→ **What you need to do**:
Translate into Spanish this sentence from the memcg hang reply: "I've given it no thought in the last month, and have no insight to offer."

──────── Source extract

Yes, we have seen this hang backtrace in 3.11-based testing,
modulo different config options - so in our case we see
    ...
    synchronize_sched
    mem_cgroup_start_move
    mem_cgroup_reparent_charges
    mem_cgroup_css_offline
    ...

But I don't know the cause of it: maybe a memcg accounting error, so
usage never gets down to 0 - but I've no stronger evidence for that.

To tell the truth, I thought we had stopped seeing this, since I put
in a workaround for another hang in this area; but in answering you,
I'm disappointed to discover that although I never hit it recently
myself, we are still seeing this hang in other testing.  I've given
it no thought in the last month, and have no insight to offer.

────────────────
──────── Material shown

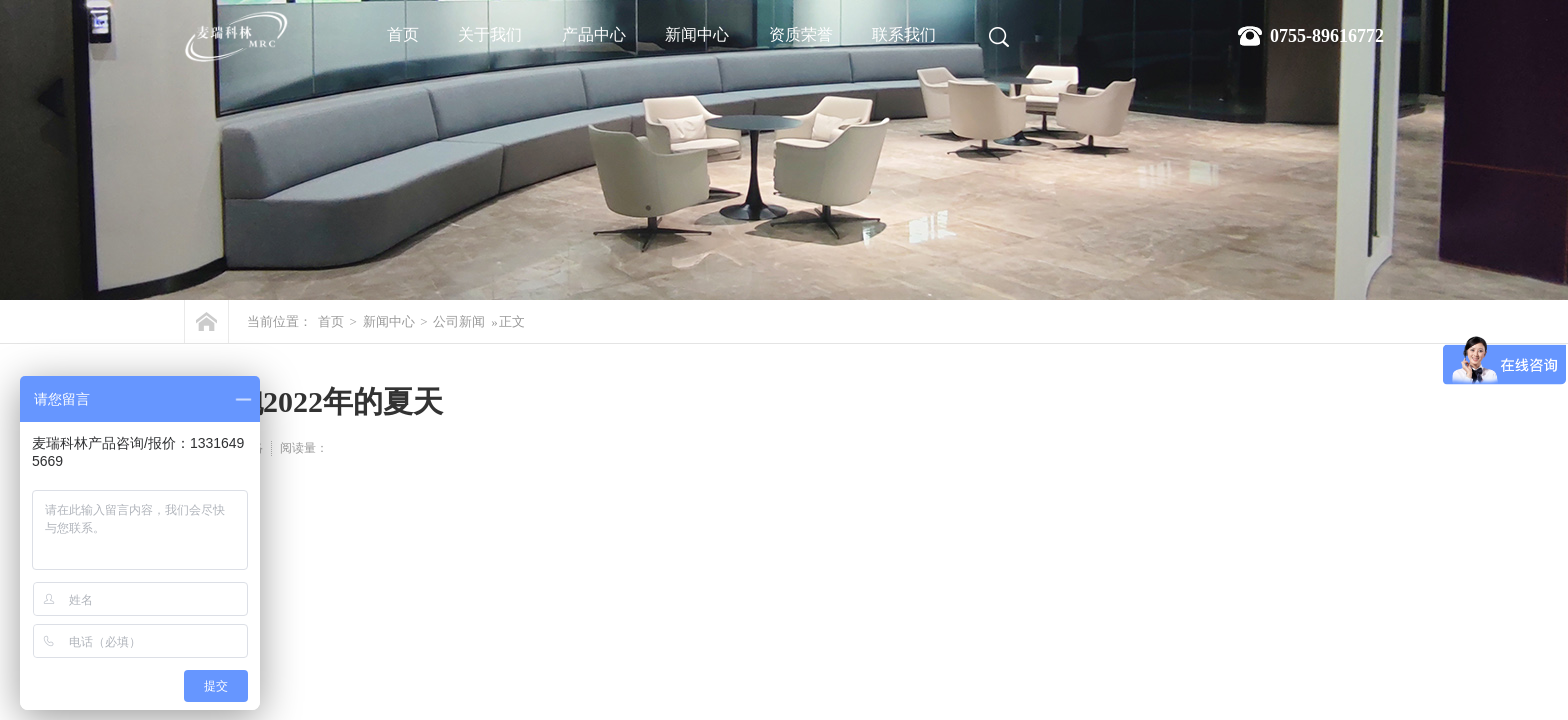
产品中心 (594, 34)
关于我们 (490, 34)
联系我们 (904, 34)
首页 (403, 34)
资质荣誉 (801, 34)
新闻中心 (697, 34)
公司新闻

────────────────
──────── Material shown

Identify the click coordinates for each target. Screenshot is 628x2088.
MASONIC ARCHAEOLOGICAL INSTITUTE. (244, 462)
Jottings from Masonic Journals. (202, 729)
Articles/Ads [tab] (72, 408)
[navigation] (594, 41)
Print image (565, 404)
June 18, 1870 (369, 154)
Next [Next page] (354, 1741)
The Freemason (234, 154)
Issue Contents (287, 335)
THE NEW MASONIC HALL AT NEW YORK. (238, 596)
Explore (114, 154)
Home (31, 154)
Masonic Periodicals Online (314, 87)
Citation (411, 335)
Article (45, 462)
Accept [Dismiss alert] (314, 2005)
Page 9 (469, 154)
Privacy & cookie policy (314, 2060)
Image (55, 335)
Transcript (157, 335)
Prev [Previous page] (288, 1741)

────────────────

→ **Written answer**:
No le he dedicado ninguna reflexión en el último mes y no tengo ninguna idea que aportar.